Birmânia – Espalhados pelas colinas exuberantes da região de Tanintharyi, no sul de Mianmar, combatentes rebeldes estacionados em postos de controle inspecionam carros e caminhões que se dirigem para uma cidade próxima ainda sob o controle dos militares de Mianmar, seu adversário.
Embora esta seja uma visão familiar na região, onde a luta contra os militares travada por diferentes grupos armados se intensificou desde o golpe de 2021, o que distingue estes rebeldes é a sua fé.
Estes são membros da pouco conhecida “Companhia Muçulmana”, que se juntaram à luta pela democracia em Mianmar como parte de um grupo armado dominado por cristãos e budistas: a União Nacional Karen (KNU).
Oficialmente chamada de Terceira Companhia da Brigada KNU 4, os 130 soldados da Companhia Muçulmana são apenas uma fração das dezenas de milhares que lutam para derrubar os governantes militares do país.
Com a sua história em grande parte por contar, a Al Jazeera visitou a sede da empresa, situada entre cumes montanhosos cobertos de selva, num local não revelado no sul de Mianmar, para juntar um fio quase esquecido na intricada tapeçaria do conflito de Mianmar.
“Algumas áreas estão centradas em grupos étnicos que têm os seus próprios estados”, explicou o líder da Companhia Muçulmana, Mohammed Eisher, 47 anos, referindo-se aos movimentos de resistência armada que há muito lutam contra os militares de Myanmar.

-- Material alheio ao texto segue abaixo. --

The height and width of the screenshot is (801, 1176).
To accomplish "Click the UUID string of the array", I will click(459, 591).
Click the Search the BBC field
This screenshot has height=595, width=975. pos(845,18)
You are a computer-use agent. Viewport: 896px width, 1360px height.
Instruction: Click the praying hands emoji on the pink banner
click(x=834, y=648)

Em Tanintharyi, disse Eisher, nenhum grupo domina o país e, além disso, a repressão militar afecta todos os grupos.
“Enquanto o exército existir, os muçulmanos e todos os outros serão oprimidos”, disse ele.

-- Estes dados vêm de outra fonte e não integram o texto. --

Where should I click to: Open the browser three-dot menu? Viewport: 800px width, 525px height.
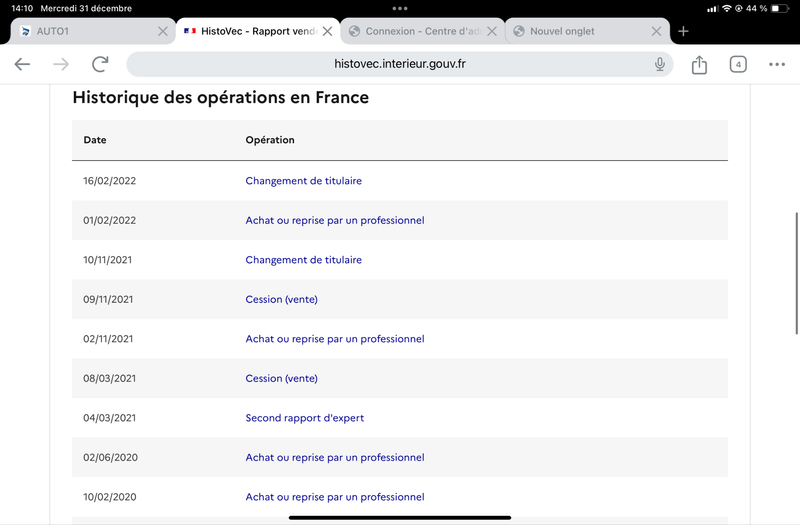[x=777, y=64]
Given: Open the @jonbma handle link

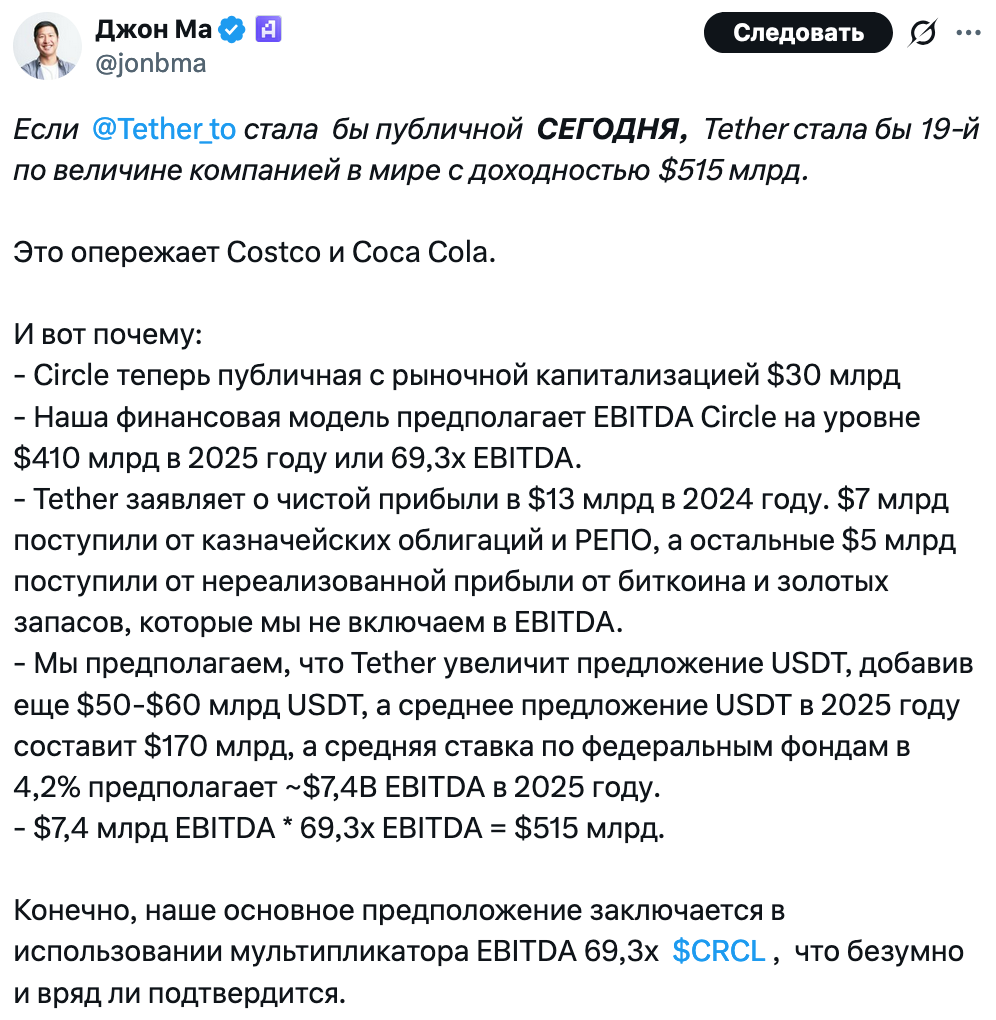Looking at the screenshot, I should pos(151,64).
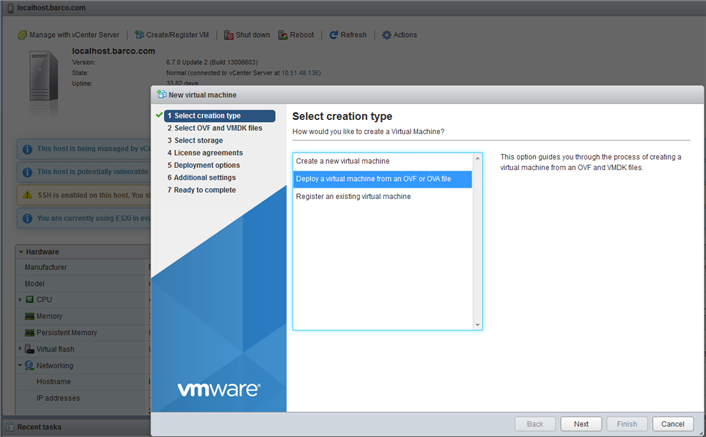Image resolution: width=706 pixels, height=437 pixels.
Task: Click the Manage with vCenter Server icon
Action: (22, 35)
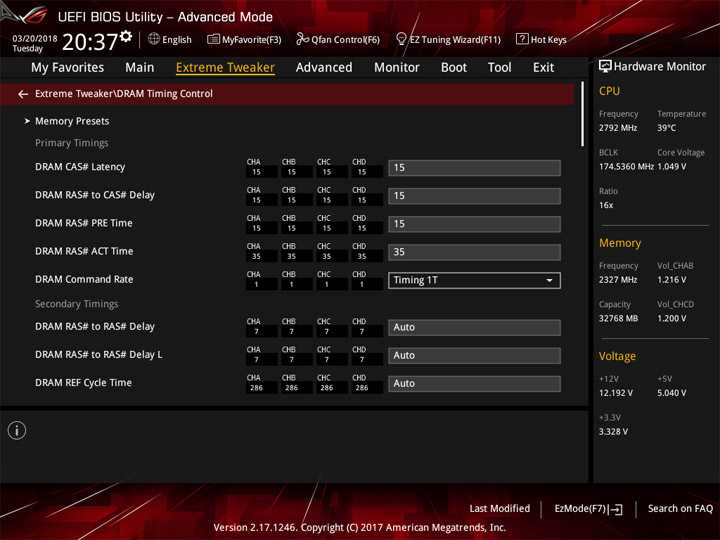
Task: Select the DRAM CAS# Latency input field
Action: [x=474, y=168]
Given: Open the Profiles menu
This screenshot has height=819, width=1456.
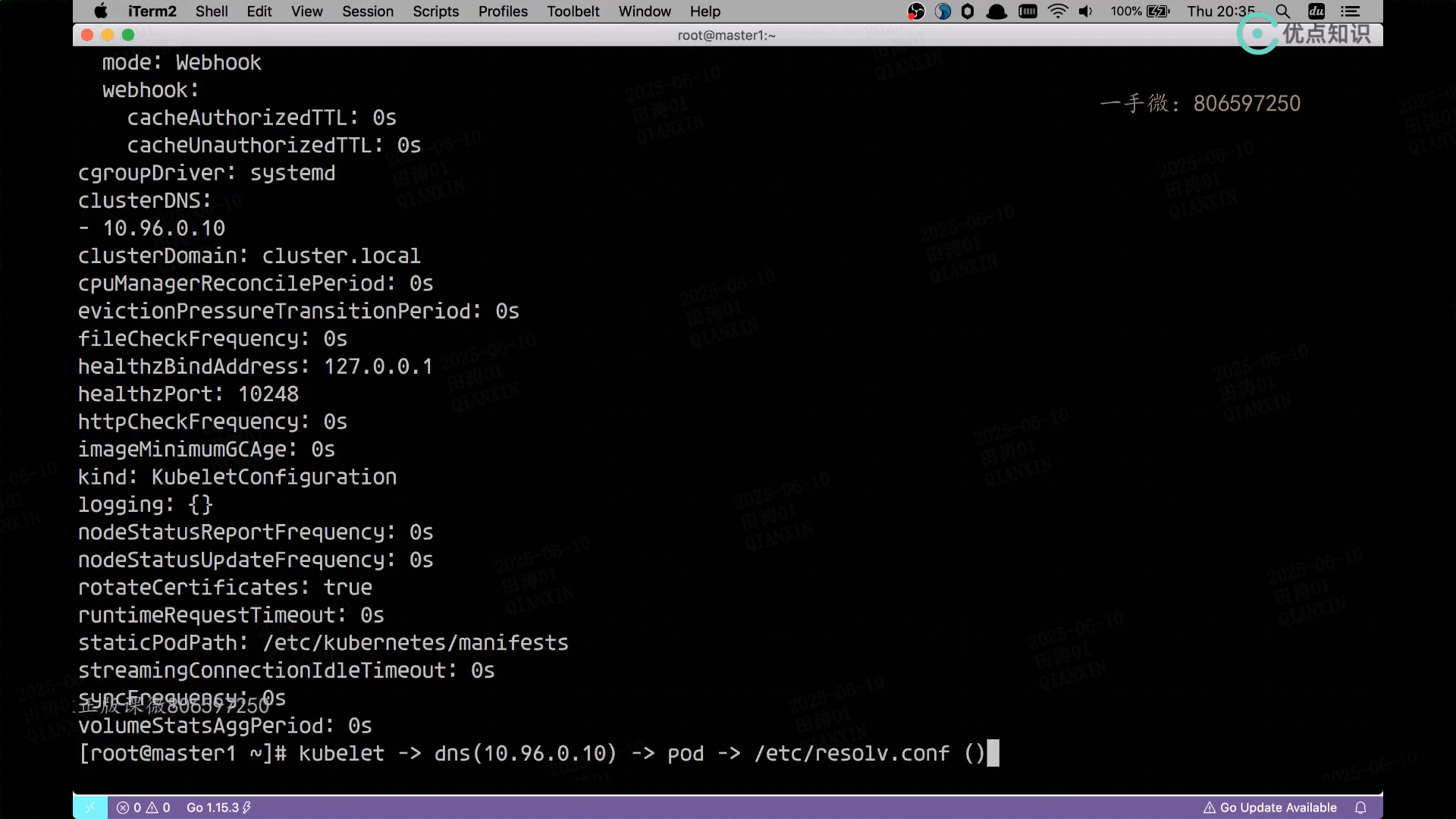Looking at the screenshot, I should (503, 11).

Embora Eisher tenha dito que espera que a aceitação da diversidade dentro das forças antimilitares ajude a aliviar as tensões culturais e regionais que anteriormente levaram ao conflito em Mianmar, os estudiosos dizem que a aceitação da Companhia Muçulmana sublinha a natureza inclusiva da história que está a ocorrer. e a incorporação de grupos anteriormente marginalizados na luta.
Várias linhas de descendência
Os muçulmanos de Mianmar têm diversas linhas de ancestralidade.
Estes incluem os Rohingya do oeste do país, os muçulmanos de herança indiana e chinesa, e os Kamein, cujos antepassados se acredita terem sido arqueiros de um príncipe Mughal que procurou refúgio no reino de Arakan no século XVII, e que agora faz parte de Mianmar.
Em Tanintharyi, onde está sediada a Companhia Muçulmana, alguns muçulmanos são descendentes de comerciantes árabes, persas e indianos, enquanto outros são malaios birmaneses, conhecidos como pashu. A diversidade étnica da região inclui também os Karen e os Mon, bem como as subetnias Bamar das cidades de Dawei e Myeik, entre outras.
Embora seus uniformes contenham a insígnia KNU, os soldados muçulmanos da 3ª Companhia carregam uma insígnia de estrela e lua crescente em suas bolsas, simbolizando sua linhagem do Exército de Libertação Muçulmana de Toda a Birmânia (ABMLA); O país era chamado de “Birmânia” antes de ser reconstruído. -chamado “Mianmar”.
Em seu acampamento principal, lenços de cabeça e thobes (túnicas tradicionais de mangas compridas até os tornozelos, normalmente usadas por homens e mulheres em países muçulmanos) são peças de vestuário comuns. Recitações de versos do Alcorão ecoam em uma mesquita, enquanto tapetes de oração são dispostos em postos rebeldes remotos. Durante todo o mês sagrado do Ramadã, os combatentes da companhia jejuam e participam das orações diárias.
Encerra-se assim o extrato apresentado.